Based on the parameters passed on to the function, the end-result of this function will be different.

For example, if one wants to use both the MS¹ and MS² data and not use the Gibbs sampler, the following should be used:

annotations= ipa.simpleIPA(df,ionisation=1, DB=DB,adductsAll=adducts,ppm=3,dfMS2=dfMS2,DBMS2=DBMS2)

isotopes already mapped
computing all adducts ....
0.1 seconds elapsed
annotating based on MS1 and MS2 information....
0.8 seconds elapsed

If instead one wants to use only the MS¹ data and only consider the adducts connections in the Gibbs sampler, one should use the following:

annotations= ipa.simpleIPA(df,ionisation=1, DB=DB,adductsAll=adducts,ppm=3,noits=5000,delta_add=0.1)

isotopes already mapped
computing all adducts ....
0.1 seconds elapsed
annotating based on MS1 information....
0.4 seconds elapsed
computing posterior probabilities including adducts connections
initialising sampler ...


Gibbs Sampler Progress Bar: 100%|██████████| 5000/5000 [00:19<00:00, 255.13it/s]

parsing results ...
Done -  19.7 seconds elapsed

Or, if one wants to use both the MS¹ and MS² data and consider both adducts and biochemical connections in the Gibbs sampler, the following should be used.

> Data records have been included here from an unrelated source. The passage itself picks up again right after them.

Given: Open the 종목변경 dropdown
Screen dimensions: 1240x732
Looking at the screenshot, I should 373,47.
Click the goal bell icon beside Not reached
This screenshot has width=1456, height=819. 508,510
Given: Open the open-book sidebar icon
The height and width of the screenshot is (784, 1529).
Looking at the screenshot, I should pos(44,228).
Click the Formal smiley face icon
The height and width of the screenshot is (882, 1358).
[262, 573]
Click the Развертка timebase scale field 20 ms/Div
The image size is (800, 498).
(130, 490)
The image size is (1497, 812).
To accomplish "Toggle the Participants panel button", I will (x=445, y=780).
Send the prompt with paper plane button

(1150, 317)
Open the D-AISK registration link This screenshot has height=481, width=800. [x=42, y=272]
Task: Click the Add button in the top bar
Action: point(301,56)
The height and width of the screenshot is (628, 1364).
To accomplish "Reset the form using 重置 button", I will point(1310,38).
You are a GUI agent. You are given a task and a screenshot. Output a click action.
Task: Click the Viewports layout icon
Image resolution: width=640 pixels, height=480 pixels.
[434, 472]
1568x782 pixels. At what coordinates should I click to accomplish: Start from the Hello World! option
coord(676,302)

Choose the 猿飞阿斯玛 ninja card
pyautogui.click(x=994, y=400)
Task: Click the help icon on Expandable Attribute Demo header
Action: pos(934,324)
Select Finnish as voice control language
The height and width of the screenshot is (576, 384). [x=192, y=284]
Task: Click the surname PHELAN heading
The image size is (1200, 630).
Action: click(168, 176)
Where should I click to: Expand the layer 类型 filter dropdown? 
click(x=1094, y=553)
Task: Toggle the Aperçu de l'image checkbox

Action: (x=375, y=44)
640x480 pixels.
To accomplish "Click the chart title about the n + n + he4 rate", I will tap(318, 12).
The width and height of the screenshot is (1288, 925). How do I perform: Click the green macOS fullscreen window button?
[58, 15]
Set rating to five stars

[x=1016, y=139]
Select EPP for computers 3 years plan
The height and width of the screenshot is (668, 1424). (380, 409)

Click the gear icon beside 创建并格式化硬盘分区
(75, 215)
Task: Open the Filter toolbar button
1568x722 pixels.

annotations= ipa.simpleIPA(df,ionisation=1, DB=DB,adductsAll=adducts,ppm=3,dfMS2=dfMS2,DBMS2=DBMS2,noits=5000,
                             Bio=Bio,
                             delta_add=0.1, 
                             delta_bio=0.4)

isotopes already mapped
computing all adducts ....
0.1 seconds elapsed
annotating based on MS1 and MS2 information....
0.7 seconds elapsed
computing posterior probabilities including biochemical and adducts connections
initialising sampler ...


Gibbs Sampler Progress Bar: 100%|██████████| 5000/5000 [00:24<00:00, 207.29it/s]


parsing results ...
Done -  24.2 seconds elapsed